Even as he dedicates himself to his latest translation of Poe: Grotesque and Serious Stories, he writes in his journal: "Today, January 23, 1862, I felt a singular warning, I felt the wind of the wing of imbecility pass over me"

Soon, overcome by a path of recognition that history seems to deny him over and over again, Baudelaire collapses.Ess his friend, the eccentric photographer Felix Nadar who portrays him in the grief of his last years. It is about countless sessions in his environment, the French bohemian. A copy of "Charles Baudelaire on the couch », whose negative is lost, can be seen today in the Musée d'Orsay in Paris: the artist in a typical nineteenth-century pose, his right hand resting on one leg; the left hand that supports the convulsed head, contingent of ideas and confrontations; around, elusive but present, the spleen of Parisian life in the lost and paradoxically absent gaze.

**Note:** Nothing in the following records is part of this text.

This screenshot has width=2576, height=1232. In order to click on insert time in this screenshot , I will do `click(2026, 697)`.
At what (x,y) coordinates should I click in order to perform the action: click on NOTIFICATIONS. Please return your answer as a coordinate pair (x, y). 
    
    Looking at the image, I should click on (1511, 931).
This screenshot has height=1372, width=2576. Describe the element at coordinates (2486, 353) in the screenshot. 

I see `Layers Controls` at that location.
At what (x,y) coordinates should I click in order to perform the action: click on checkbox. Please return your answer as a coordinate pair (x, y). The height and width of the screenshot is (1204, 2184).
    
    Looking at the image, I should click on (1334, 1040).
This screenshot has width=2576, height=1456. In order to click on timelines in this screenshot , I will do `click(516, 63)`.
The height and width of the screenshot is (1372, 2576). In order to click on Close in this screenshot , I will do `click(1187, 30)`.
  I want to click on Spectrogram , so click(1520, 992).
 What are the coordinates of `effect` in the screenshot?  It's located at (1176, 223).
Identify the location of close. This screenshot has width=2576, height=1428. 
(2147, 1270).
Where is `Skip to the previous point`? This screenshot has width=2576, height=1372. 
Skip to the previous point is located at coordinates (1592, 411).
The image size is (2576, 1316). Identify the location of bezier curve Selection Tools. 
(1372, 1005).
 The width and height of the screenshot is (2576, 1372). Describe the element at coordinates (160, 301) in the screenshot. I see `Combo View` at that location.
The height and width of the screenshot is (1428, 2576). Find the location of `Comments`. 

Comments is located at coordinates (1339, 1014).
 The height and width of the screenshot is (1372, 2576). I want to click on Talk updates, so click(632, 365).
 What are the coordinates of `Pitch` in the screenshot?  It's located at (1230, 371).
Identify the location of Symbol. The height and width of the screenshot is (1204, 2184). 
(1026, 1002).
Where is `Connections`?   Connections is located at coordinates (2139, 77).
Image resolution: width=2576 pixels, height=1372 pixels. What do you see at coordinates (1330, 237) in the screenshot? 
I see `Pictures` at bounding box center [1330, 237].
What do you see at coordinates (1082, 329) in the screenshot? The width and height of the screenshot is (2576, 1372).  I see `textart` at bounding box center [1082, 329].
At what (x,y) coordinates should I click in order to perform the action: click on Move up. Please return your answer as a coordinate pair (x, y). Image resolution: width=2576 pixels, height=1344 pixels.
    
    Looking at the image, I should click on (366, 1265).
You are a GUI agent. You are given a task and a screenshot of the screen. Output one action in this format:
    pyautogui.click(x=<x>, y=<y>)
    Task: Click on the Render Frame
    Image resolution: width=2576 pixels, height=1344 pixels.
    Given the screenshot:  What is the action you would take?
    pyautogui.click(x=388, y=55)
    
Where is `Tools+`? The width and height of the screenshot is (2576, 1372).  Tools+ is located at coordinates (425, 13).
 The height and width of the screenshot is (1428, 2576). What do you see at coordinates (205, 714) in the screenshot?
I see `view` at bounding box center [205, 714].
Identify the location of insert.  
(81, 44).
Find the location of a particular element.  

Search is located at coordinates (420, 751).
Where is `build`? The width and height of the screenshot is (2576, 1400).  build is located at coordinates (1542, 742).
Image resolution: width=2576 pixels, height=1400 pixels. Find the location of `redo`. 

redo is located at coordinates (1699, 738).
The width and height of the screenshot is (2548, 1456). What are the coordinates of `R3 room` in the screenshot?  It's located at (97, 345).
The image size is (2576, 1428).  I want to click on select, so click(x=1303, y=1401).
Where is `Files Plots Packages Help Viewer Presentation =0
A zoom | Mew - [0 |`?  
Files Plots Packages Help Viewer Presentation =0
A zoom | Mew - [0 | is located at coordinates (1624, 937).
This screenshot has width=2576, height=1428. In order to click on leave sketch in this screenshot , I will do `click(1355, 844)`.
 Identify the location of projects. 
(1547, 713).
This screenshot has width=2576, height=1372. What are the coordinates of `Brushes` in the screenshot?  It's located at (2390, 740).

Baudelaire, ill with syphilis in 1860, a common disease at the time. He died in 1867 after vanishing in the Church of Saint-Loup de Namur. During a long year of convalescence in a Belgian hospice he loses contact with his mind first, and then with the word: his mother takes him to Paris to surround him with his colleagues. In that critical, fleeting and desperate resistance he will never regain his voice except to blaspheme. With regard to the poet who died in the arms of his mother, Andreu Jaume writes beautifully about that scene: The image is a modern pietà, almost implausible of so perfect.

In the prologue of The narrative object, Juan Jose Saer warn that Criticism is now more necessary than ever. Then he adds that he is not trying to tear down false reputations: they tend to collapse on their own over time, […] to renounce criticism is to leave the field free to the vandals who, at the end of the second millennium of our era, seek to reduce art to its commercial value.